UTILIZING A MACHINE LEARNING MODEL TO MIGRATE A SYSTEM TO A CLOUD COMPUTING ENVIRONMENT - A simplified explanation of the abstract

This abstract first appeared for US patent application 20240045831 titled 'UTILIZING A MACHINE LEARNING MODEL TO MIGRATE A SYSTEM TO A CLOUD COMPUTING ENVIRONMENT

Simplified Explanation

The patent application describes a device that can receive logs and files from a system to be migrated to a cloud computing environment. The device can analyze the workload data, data lineage, and utilization patterns of the system to recommend a cloud architecture and determine the cost of migration.
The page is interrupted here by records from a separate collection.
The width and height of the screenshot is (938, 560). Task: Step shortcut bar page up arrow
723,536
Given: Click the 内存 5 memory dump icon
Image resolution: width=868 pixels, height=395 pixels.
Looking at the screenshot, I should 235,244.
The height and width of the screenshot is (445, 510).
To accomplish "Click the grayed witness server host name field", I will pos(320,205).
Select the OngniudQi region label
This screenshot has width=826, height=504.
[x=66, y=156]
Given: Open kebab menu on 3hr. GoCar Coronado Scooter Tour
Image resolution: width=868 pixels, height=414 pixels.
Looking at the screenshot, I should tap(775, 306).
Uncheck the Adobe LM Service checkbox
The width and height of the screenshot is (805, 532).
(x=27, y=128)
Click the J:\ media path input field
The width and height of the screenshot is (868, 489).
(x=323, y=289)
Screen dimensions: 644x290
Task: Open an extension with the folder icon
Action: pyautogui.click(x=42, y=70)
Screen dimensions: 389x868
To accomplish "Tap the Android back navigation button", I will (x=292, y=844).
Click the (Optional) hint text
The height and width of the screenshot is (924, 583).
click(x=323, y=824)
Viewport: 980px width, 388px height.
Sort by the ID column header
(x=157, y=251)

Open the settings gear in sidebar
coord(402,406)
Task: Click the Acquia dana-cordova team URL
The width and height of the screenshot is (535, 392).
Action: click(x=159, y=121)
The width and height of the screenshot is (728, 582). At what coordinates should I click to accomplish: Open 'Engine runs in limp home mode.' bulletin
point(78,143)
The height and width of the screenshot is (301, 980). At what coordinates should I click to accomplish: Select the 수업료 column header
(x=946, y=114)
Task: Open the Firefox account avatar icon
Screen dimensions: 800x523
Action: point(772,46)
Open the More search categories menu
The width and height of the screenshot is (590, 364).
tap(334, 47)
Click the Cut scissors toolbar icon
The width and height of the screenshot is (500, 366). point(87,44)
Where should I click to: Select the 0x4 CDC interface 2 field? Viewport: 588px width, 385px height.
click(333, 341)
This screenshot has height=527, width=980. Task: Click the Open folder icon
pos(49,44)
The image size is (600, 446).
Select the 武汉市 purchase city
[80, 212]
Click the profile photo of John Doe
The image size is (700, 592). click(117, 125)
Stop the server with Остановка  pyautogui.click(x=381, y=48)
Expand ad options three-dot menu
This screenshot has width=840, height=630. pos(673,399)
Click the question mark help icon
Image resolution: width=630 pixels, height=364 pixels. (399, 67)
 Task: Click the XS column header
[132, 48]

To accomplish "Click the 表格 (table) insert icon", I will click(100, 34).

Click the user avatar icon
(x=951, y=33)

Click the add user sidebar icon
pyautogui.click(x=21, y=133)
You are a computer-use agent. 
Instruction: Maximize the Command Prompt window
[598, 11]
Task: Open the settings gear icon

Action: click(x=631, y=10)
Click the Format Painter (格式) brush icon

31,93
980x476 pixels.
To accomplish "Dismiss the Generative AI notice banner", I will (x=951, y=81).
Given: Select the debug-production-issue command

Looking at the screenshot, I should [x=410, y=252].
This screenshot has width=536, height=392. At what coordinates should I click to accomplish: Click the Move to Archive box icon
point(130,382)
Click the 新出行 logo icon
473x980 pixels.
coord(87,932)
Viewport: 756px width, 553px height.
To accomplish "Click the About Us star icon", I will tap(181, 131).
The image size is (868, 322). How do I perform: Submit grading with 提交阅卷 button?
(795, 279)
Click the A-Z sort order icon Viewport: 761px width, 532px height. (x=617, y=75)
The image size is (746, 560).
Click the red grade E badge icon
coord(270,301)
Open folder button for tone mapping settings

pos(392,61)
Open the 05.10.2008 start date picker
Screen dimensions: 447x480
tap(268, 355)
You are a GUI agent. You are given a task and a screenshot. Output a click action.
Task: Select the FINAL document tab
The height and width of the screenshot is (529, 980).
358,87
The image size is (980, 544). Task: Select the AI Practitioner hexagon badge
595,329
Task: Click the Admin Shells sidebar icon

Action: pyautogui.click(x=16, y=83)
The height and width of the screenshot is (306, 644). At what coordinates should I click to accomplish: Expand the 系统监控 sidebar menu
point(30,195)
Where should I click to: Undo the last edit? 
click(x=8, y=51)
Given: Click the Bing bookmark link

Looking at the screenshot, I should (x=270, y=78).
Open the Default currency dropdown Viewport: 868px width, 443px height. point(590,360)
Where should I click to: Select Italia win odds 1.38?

It can also use a q-matrix model to determine migration actions and perform those actions.

  • The device receives logs and files associated with a system to be migrated to the cloud.
  • It determines workload data associated with the system.
  • The device derives a data lineage for source data and target data.
  • It assesses the utilization pattern of the system.
  • The device processes the workload data, data lineage, and data identifying utilization with a model to label utilization features.
  • It recommends a cloud architecture based on the labeled utilization features.
  • The device uses a natural language processing model to determine the cost of migrating the system.
  • It processes the labeled utilization features, cloud architecture, and cost with a q-matrix model to determine migration actions.
  • The device performs actions based on the migration actions.

Potential Applications:

  • Cloud migration planning and optimization
  • Cost estimation for system migration to the cloud
  • Utilization analysis and recommendation for cloud architecture

Problems Solved:

  • Lack of automated tools for analyzing workload data and determining the best cloud architecture for system migration
  • Difficulty in estimating the cost of migrating a system to the cloud
  • Inefficient utilization of distributed computing features in the system

Benefits:

  • Streamlined and efficient migration process to the cloud
  • Cost-effective decision-making for system migration
  • Optimal utilization of distributed computing features in the cloud environment


Original Abstract Submitted

a device may receive logs and files associated with a system to be migrated to a cloud computing environment, and may determine workload data associated of the system. the device may derive a data lineage for source data and target data, and may assess a utilization pattern of the system. the device may process the workload data, the data lineage, and data identifying utilization of a distributed computing feature of the system, with a model, to label utilization features and to recommend a cloud architecture. the device may process the workload data, the data lineage, and the data identifying utilization, with a natural language processing model, to determine a cost of migrating the system. the device may process the labelled utilization features, the cloud architecture, and the cost, with a q-matrix model, to determine migration actions for migrating the system, and may perform actions based on the migration actions.